─── DATASET EXCERPTS

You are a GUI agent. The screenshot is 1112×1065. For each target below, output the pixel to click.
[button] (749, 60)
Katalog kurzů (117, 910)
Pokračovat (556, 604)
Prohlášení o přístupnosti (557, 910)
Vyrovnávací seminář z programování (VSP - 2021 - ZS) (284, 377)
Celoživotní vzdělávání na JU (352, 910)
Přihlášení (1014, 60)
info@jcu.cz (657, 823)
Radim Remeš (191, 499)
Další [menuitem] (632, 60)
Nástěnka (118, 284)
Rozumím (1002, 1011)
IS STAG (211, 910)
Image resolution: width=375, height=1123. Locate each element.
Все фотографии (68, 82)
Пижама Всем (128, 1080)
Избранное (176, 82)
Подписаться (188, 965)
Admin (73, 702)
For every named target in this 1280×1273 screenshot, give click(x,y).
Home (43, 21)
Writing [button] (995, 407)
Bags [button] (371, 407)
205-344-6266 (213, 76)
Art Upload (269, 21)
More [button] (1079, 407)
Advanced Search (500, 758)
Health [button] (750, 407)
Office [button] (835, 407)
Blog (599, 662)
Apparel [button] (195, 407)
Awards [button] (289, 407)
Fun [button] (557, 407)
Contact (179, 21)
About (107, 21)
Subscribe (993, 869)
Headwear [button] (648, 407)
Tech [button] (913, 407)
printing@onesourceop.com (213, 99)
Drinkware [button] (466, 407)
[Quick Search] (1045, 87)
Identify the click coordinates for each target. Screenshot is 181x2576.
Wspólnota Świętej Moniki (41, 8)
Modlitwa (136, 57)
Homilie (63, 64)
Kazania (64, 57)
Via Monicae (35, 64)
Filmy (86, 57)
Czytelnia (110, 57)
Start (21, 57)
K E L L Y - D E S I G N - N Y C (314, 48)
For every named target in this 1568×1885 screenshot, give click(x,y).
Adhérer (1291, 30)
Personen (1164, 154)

──────

▶ _AIM OF THE EXERCISE_: Can you repeat the items above with "[button]" swapped for "[control]" everywhere it occurs and nothing else changed?

▶ _TASK SOLUTION_:
You are a GUI agent. The screenshot is 1112×1065. For each target below, output the pixel to click.
[control] (749, 60)
Katalog kurzů (117, 910)
Pokračovat (556, 604)
Prohlášení o přístupnosti (557, 910)
Vyrovnávací seminář z programování (VSP - 2021 - ZS) (284, 377)
Celoživotní vzdělávání na JU (352, 910)
Přihlášení (1014, 60)
info@jcu.cz (657, 823)
Radim Remeš (191, 499)
Další [menuitem] (632, 60)
Nástěnka (118, 284)
Rozumím (1002, 1011)
IS STAG (211, 910)
Image resolution: width=375, height=1123. Locate each element.
Все фотографии (68, 82)
Пижама Всем (128, 1080)
Избранное (176, 82)
Подписаться (188, 965)
Admin (73, 702)
For every named target in this 1280×1273 screenshot, give click(x,y).
Home (43, 21)
Writing [control] (995, 407)
Bags [control] (371, 407)
205-344-6266 (213, 76)
Art Upload (269, 21)
More [control] (1079, 407)
Advanced Search (500, 758)
Health [control] (750, 407)
Office [control] (835, 407)
Blog (599, 662)
Apparel [control] (195, 407)
Awards [control] (289, 407)
Fun [control] (557, 407)
Contact (179, 21)
About (107, 21)
Subscribe (993, 869)
Headwear [control] (648, 407)
Tech [control] (913, 407)
printing@onesourceop.com (213, 99)
Drinkware [control] (466, 407)
[Quick Search] (1045, 87)
Identify the click coordinates for each target. Screenshot is 181x2576.
Wspólnota Świętej Moniki (41, 8)
Modlitwa (136, 57)
Homilie (63, 64)
Kazania (64, 57)
Via Monicae (35, 64)
Filmy (86, 57)
Czytelnia (110, 57)
Start (21, 57)
K E L L Y - D E S I G N - N Y C (314, 48)
For every named target in this 1568×1885 screenshot, give click(x,y).
Adhérer (1291, 30)
Personen (1164, 154)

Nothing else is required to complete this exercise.